Having great songs is one thing, but being the right thing — a cool, catchy band from Austin, Texas, on ahead-of-the-pack Seattle label Barsuk Records that tours with The Whigs and will play Lollapalooza and Sasquatch — at the right time — 2008 — doesn’t hurt. The curiously named What Made Milwaukee Famous has all of these in spades.
On “What Doesn’t Kill Us,” the quintet’s sophomore effort, Milwaukee deals in poppy and palatable indie rock in the vein of Spoon, The Shins and Illinois. There are moments of twitchy hipster dance-rock and emotional preening, but mostly it’s a pop-rock album that rides the vocal talents of Michael Kingcaid to great effect.
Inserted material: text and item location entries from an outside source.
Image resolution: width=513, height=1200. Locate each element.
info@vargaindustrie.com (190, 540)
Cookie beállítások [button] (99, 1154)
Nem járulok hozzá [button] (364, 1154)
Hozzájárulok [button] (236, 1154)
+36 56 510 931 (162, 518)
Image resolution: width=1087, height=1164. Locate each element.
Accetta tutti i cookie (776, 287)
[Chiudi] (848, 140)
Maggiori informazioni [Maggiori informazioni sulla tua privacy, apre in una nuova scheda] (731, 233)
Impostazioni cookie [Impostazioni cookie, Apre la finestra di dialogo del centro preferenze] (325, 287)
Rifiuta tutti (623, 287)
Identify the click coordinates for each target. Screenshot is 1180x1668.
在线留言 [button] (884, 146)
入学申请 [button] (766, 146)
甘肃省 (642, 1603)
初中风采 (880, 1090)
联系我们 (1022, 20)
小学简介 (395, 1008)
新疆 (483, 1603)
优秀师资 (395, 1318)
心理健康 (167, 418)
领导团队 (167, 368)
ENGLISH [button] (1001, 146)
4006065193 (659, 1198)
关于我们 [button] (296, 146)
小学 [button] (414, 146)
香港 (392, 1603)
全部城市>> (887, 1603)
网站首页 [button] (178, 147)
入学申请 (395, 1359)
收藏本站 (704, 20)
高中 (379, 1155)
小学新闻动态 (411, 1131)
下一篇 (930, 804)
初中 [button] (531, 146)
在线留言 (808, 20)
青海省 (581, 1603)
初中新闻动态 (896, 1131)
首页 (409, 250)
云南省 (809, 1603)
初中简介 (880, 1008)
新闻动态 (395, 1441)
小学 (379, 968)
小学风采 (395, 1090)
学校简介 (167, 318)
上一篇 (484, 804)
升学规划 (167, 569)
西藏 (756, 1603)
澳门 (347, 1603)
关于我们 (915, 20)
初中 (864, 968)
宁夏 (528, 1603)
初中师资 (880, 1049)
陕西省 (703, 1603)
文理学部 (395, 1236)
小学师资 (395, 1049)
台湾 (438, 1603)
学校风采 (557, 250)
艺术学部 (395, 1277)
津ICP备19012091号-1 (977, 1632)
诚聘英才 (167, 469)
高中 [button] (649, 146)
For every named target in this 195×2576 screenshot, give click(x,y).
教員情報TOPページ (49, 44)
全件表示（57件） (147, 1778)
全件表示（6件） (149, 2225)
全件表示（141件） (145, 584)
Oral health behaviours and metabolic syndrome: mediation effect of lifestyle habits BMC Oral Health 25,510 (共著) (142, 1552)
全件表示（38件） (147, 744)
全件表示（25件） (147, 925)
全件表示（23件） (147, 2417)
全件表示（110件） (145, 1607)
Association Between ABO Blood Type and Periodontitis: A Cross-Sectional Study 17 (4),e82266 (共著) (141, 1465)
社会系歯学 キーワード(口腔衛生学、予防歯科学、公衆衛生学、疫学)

The record opens with “Blood Sweat & Fears,” more of a dramatic prelude than a proper song; there’s big, loping drones a la Pink Floyd’s “Free Four” from the “Obscured By Clouds” album, harmony vocals, fuzzy guitars and tambourine. “Blood” leads to “Sultan,” an airtight piece of pop aided and abetted by mariachi horns. “Cheap Wine” has serious single potential, thanks to Kingcaid’s pleading vocals and a syncopated feel that kicks in for the second verse. “The Right Place” conjures The Spinto Band but is a bit too derivative, and “Self Destruct” is a thoughtful Keane/Snow Patrol-ish power ballad.
“And The Grief Goes On” is one of “What Doesn’t Kill Us’” more ambitious moments. The band — Kingcaid (vocals, guitars, keys), Jeremy Bruch (drums, percussion), Jason Davis (guitars, vocals, bass), John Houston Farmer (bass, guitars, vocals) and Drew Patrizi (keyboards, vocals, guitars) — manages to maintain its pop appeal while juxtaposing a shuffled acoustic guitar pattern with a more straightforward piano and rhythm section. The band gets back on the same page for a few jaunty lines, but then organized chaos reigns — there’s three or four different rhythms at work at once before a big, dramatic build at the end. It’s probably the album’s most “important” track, but it’s also one of the most enjoyable. That’s commendable.
The only thing wrong with “Middle Of The Night,” a simple pub anthem, is that it’s not the final track. After such a joyful song, anything else would be anticlimactic, and that’s just what “The Other Side” is.